In 2016 Macdonald appeared as a soloist on Pulitzer Prize winner Henry Threadgill's Old Locks and Irregular Verbs, an album in tribute to Lawrence D. "Butch" Morris released on Pi Recordings; the album was voted best jazz album of 2016 in both the NPR and JazzTimes Critics Polls. He continued with Threadgill's ensembles on Dirt… And More Dirt (2018), recorded with the 15-piece 14 or 15 Kestra: Agg, and Double Up, Plays Double Up Plus (2018), an expansion of Ensemble Double Up to three concert grand pianos.

=== Saxophone and recordings ===

Macdonald's principal instrument is the alto saxophone. His debut album, Community Immunity, was released on Greenleaf Music in 2011. He followed it with Twice Through the Wall (2013) and Scotobiology (2016). In 2013 he authored Introducing Extended Saxophone Techniques, published by Mel Bay.

=== Sound design and production ===

Since 2020, Macdonald has been at Audible, where he contributes to Audible Originals including The Sesame Street Podcast with Foley & Friends (in collaboration with Sesame Workshop) and Letters from Camp (in collaboration with Comet Pictures). These productions have received recognition from the Banff World Media Festival, the Webby Awards, and the Telly Awards.

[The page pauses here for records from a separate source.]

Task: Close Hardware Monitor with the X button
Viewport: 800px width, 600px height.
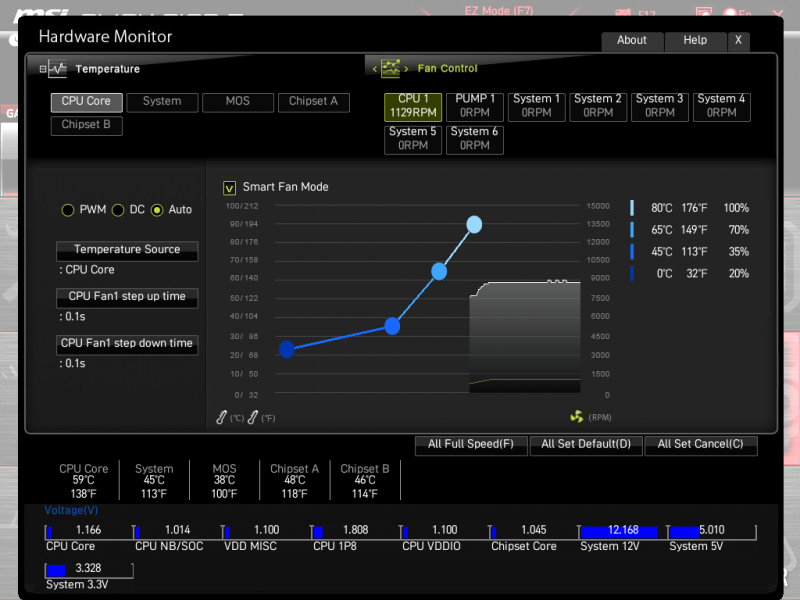Action: coord(738,41)
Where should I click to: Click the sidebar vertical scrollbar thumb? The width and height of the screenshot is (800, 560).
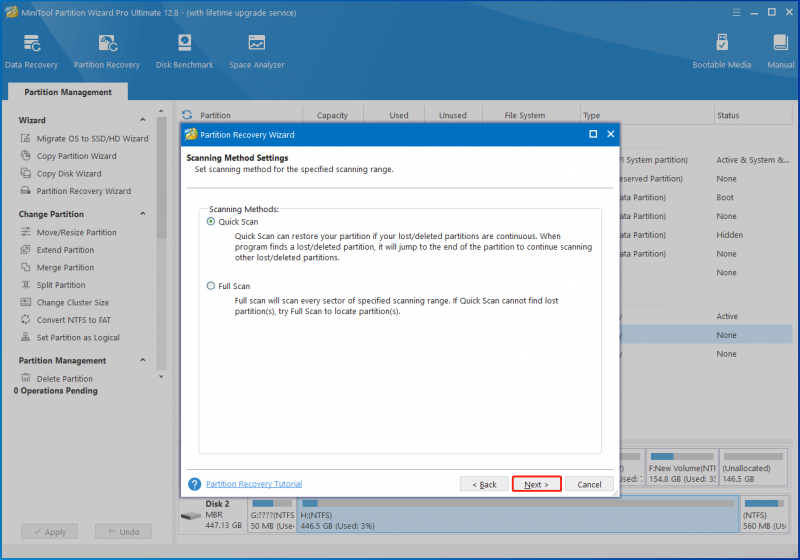[162, 177]
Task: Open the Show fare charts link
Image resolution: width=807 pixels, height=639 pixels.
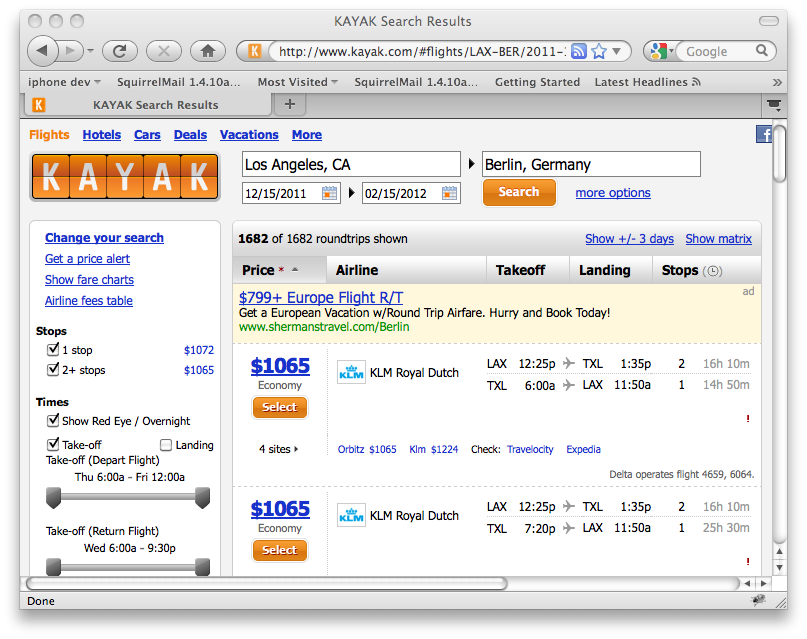Action: [88, 280]
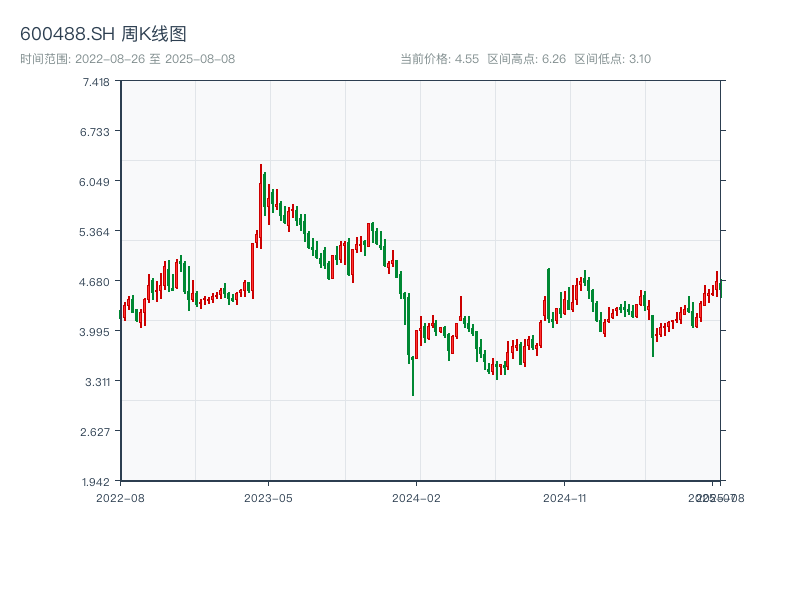Select the 5.364 price axis tick
800x600 pixels.
[x=95, y=231]
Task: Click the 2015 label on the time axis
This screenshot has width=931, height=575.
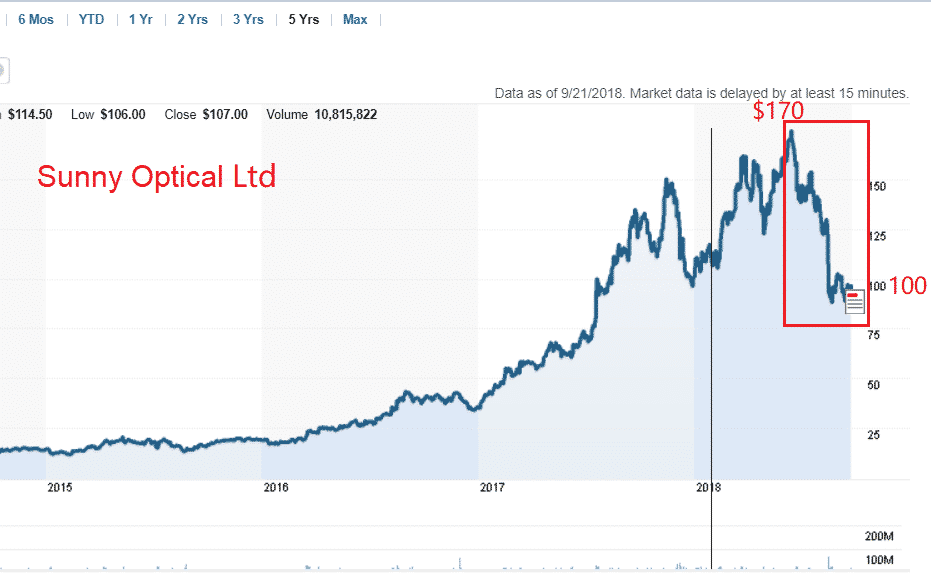Action: click(60, 488)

As a producer he was part of the team behind the music podcast Meet the Composer, produced for WQXR; the program received a Peabody Award in 2015 and was hosted by violist Nadia Sirota. He was also Technical Director of The Open Ears Project from WNYC Studios, hosted by Clemency Burton-Hill, a Webby Award Honoree for Best Podcast Series and Webby Nominee for Best Music Podcast in the 24th Annual Webby Awards (2020).

=== Teaching ===

Macdonald previously served on faculty at The New School, including The New School for Jazz.

== Awards ==

- 2024 — Rockie Award, Best Podcast: Fiction, Banff World Media Festival, for The Sesame Street Podcast with Foley & Friends (Season 3).
- 2023 — Telly Award (Bronze), General Promotional Video, for Letters from Camp (Season 3 promo trailer).
- 2023 — Webby Award Honoree, Video Media & Entertainment (Branded), for Letters from Camp (Season 3 sneak peek).
- 2022 — Webby Award Honoree, Best Family & Kids Podcast Series, for Letters from Camp (Season 2).
- 2020 — Webby Award Honoree, Best Podcast Series, for The Open Ears Project.
- 2020 — Webby Award Nominee, Best Music Podcast, for The Open Ears Project.
- 2015 — Peabody Award, for Meet the Composer.

== Discography ==

=== As leader ===

- 2011 — Community Immunity (Greenleaf Music)
- 2013 — Twice Through the Wall
- 2016 — Scotobiology

=== As sideman ===

With Henry Threadgill:

- 2016 — Old Locks and Irregular Verbs (Pi Recordings PI64), Ensemble Double Up
- 2018 — Dirt… And More Dirt (Pi Recordings PI73), 14 or 15 Kestra: Agg
- 2018 — Double Up, Plays Double Up Plus (Pi Recordings PI75), Ensemble Double Up

== Bibliography ==

- Introducing Extended Saxophone Techniques (Mel Bay, 2013).